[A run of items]
=-=-=-=-=
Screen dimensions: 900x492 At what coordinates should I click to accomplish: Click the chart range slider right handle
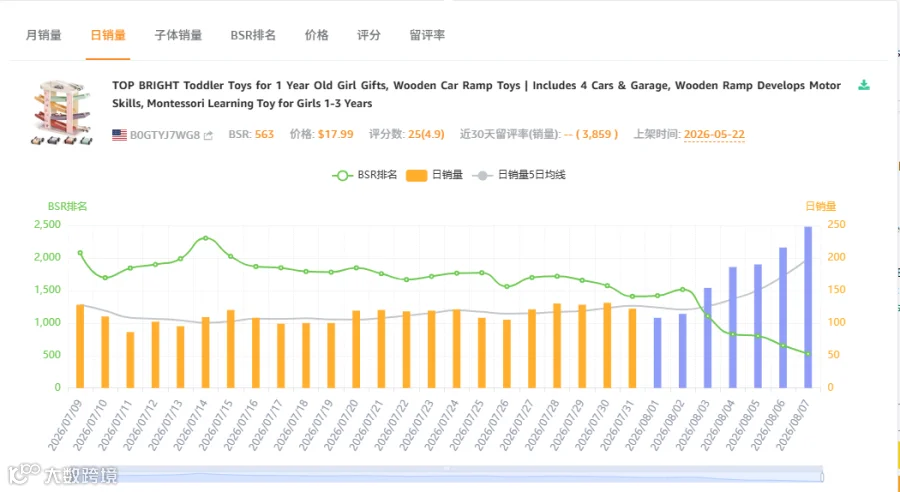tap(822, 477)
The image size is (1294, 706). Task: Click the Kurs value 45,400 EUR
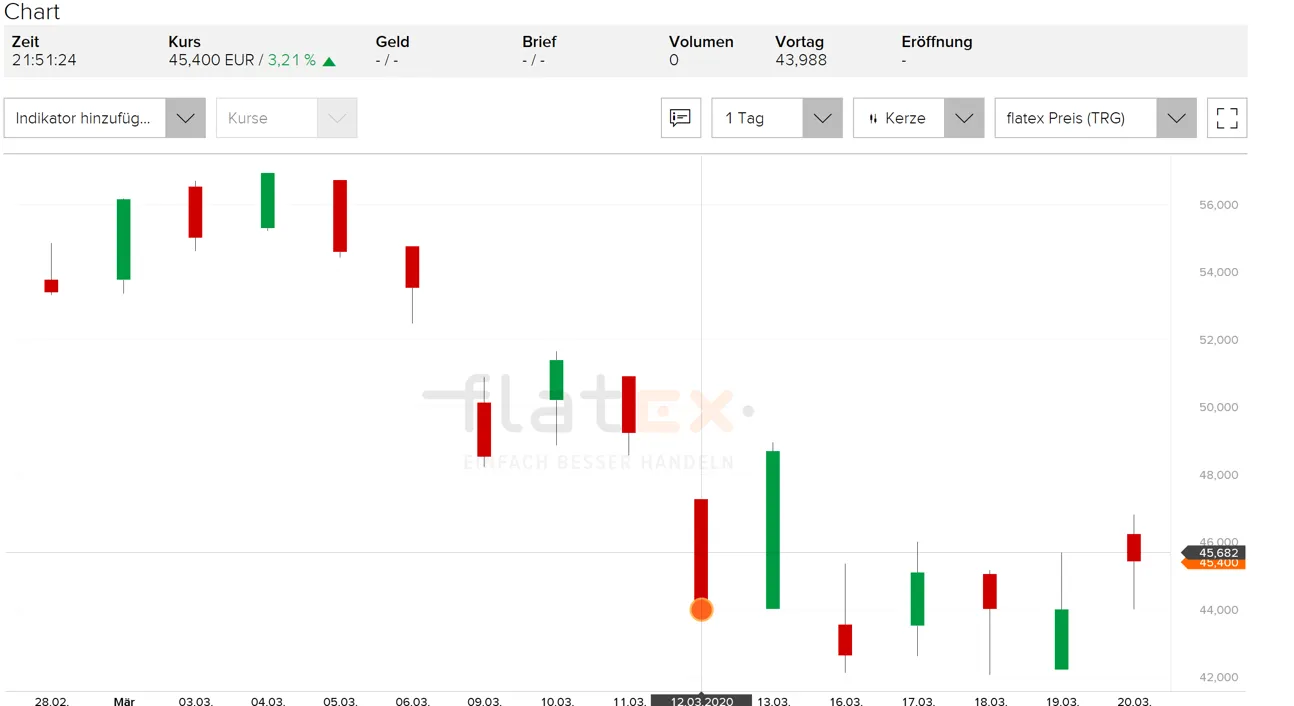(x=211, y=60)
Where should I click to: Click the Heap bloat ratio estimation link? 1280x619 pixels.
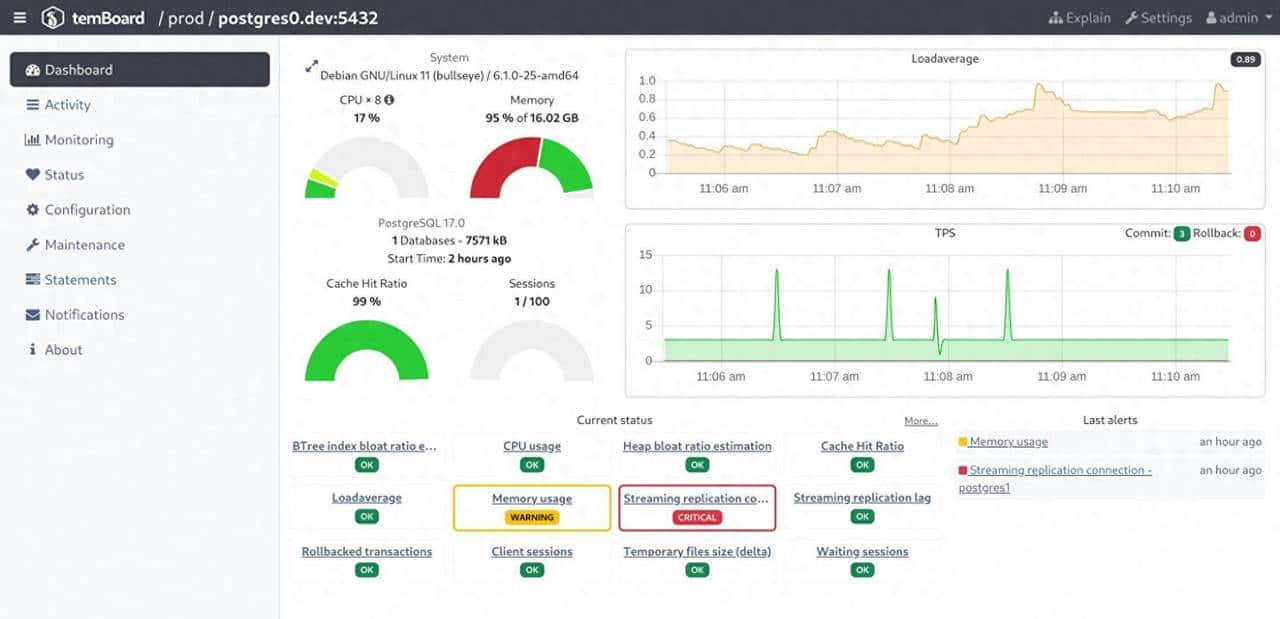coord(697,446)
=-=-=-=-=
> _EXERCISE BRIEF_
Write out every item above again, requests included, but leave out the pictures. Multiply only the coordinates in the answers by 1.1 and round each result to a whole number, rounding halves up.

> _RESULT_
Screen dimensions: 900x492 At what coordinates should I click to accomplish: Click the chart range slider right handle
tap(904, 525)
The image size is (1294, 706). Task: Click the Kurs value 45,400 EUR
(x=232, y=66)
Where should I click to: Click the Heap bloat ratio estimation link? 1280x619 pixels.
coord(767,491)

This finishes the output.